WORK REQUIRED — Every line in the listing below that holds the word "computer" should be returned.

------------------------------------------------

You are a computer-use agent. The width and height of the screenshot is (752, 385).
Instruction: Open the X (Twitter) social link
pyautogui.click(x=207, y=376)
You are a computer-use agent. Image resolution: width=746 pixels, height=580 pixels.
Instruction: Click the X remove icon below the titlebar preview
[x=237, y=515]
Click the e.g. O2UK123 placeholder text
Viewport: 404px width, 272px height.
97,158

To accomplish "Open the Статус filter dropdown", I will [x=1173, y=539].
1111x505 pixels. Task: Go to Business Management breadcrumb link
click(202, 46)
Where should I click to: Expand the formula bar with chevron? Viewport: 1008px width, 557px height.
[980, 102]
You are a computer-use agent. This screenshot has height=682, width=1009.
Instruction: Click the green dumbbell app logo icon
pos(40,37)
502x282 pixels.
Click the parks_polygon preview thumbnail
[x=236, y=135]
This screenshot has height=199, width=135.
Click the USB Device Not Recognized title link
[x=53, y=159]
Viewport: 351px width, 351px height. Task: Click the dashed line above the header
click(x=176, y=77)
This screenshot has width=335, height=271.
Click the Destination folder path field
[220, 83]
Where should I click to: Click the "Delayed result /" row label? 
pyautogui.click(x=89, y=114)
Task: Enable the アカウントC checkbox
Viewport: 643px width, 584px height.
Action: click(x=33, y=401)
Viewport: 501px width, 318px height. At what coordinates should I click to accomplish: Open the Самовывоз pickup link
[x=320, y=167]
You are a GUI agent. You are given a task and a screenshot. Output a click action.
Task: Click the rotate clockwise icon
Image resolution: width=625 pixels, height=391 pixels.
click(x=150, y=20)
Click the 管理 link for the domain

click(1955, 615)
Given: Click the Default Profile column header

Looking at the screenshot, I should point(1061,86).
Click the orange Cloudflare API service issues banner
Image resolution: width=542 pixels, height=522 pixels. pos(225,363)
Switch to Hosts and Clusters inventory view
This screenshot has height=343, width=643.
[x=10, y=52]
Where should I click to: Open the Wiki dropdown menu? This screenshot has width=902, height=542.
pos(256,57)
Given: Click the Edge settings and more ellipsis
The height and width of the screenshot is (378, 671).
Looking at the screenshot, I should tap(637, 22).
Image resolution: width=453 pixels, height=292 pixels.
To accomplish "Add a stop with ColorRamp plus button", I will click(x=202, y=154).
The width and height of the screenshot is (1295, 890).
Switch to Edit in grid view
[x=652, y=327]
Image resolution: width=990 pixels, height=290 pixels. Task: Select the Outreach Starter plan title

------------------------------------------------

SOLUTION TO THIS PROBLEM —
You are a computer-use agent. The width and height of the screenshot is (752, 385).
You are a computer-use agent. Image resolution: width=746 pixels, height=580 pixels.
You are a computer-use agent. This screenshot has height=682, width=1009.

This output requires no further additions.